La hausse affichée du prix de l’eau est en grande partie accentuée par la baisse des consommations. Le coût de l’eau n’augmente pas tant que cela. Il augmente bien sûr, mais dans des proportions équivalentes aux autres biens de consommation.
Après, il y a aussi une autre réalité : notre territoire est cher pour la production d’eau. Nous prélevons notre eau dans une rivière et non à une source. Cela nous contraint à la traiter beaucoup plus. Idem sur les rejets puisque nous habitons en bordure de rade et que celle-ci est sensible aux pollutions. Cela nous a obligé à renforcer les stations de traitement avant rejet. Notre territoire étant déjà largement utilisé par l’épandage agricole, nous sommes aussi obligés de brûler nos boues dans un four d’incinération. Enfin, nous habitons un territoire vallonné qui nous contraint à avoir des réseaux complexes, incluant des stations de relevages au lieu de profiter d’un écoulement seulement gravitaire des boues d’assainissement.
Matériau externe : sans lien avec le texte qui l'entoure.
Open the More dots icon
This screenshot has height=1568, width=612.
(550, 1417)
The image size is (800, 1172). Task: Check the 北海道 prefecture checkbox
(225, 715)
Tout cela représente des coûts supplémentaires de production et de distribution qu’il faut bien financer. En tout dernier, vient la redevance de l’Agence de l’eau qui, compte tenu des enjeux agricoles bretons, est aussi significativement plus chère qu’ailleurs.
Alors oui, c’est plus cher de produire et d’assainir de l’eau à Brest, mais ces variations de prix entre territoires ne concernent pas forcément que le prix de l’eau : coût du logement, coût des carburants, coût de l’alimentation dépendent aussi des lieux d’habitation et pèsent bien plus significativement dans le « panier de la ménagère ».
Enfin et pour conclure en tordant le cou à certaines critiques, ce n’est pas le prix du nouveau siège d’Eau du Ponant qui fait grimper la facture et encore moins les jetons de présence des administrateurs.
Les 6 millions d’euro du nouveau bâtiment d’Eau du Ponant ont été empruntés à la banque. Les mensualités des remboursements de cet emprunt sont égales aux loyers que nous payions auparavant pour loger tous les services d’Eau du Ponant. Dans une quinzaine d’année, nous serons alors propriétaire et non plus locataire. Il s’agit donc bien d’ un choix de bon père de famille et non d’une élucubration fastueuse , comme on peut l’entendre. Quant aux jetons, les 300 € qui indemnisent chaque élu coûtent moins de 20 centimes d’euro par an sur une facture moyenne de 350 €. Si cela devait être un axe de réduction de coût, il serait bien maigre car une entreprise mal gérée finit par coûter bien plus chère que cela !
Le prix de l’eau reste un sujet sensible car il est souvent mal compris et que les comparaisons en la matière, même si elles partent parfois d’un bon sentiment, ne sont pas toujours des plus pertinentes. Sous prétexte que l’eau est disponible gratuitement dans la nature, nous voudrions qu’elle arrive au même prix à tous les robinets, cela ne sera jamais le cas.
Grace à la SPL, la gestion de l’eau se fait en toute transparence. Le conseil d’administration est ouvert à plusieurs collectivités de bords politiques différents, mais aussi à des censeurs qui représentent différents types d’usagers de l’eau. Cette transparence et cette diversité d’acteurs autour de la table sont assurément une bonne garantie sur le bon usage de l’argent public et donc aussi le bon prix de l’eau, au regard des objectifs que l’on se fixe.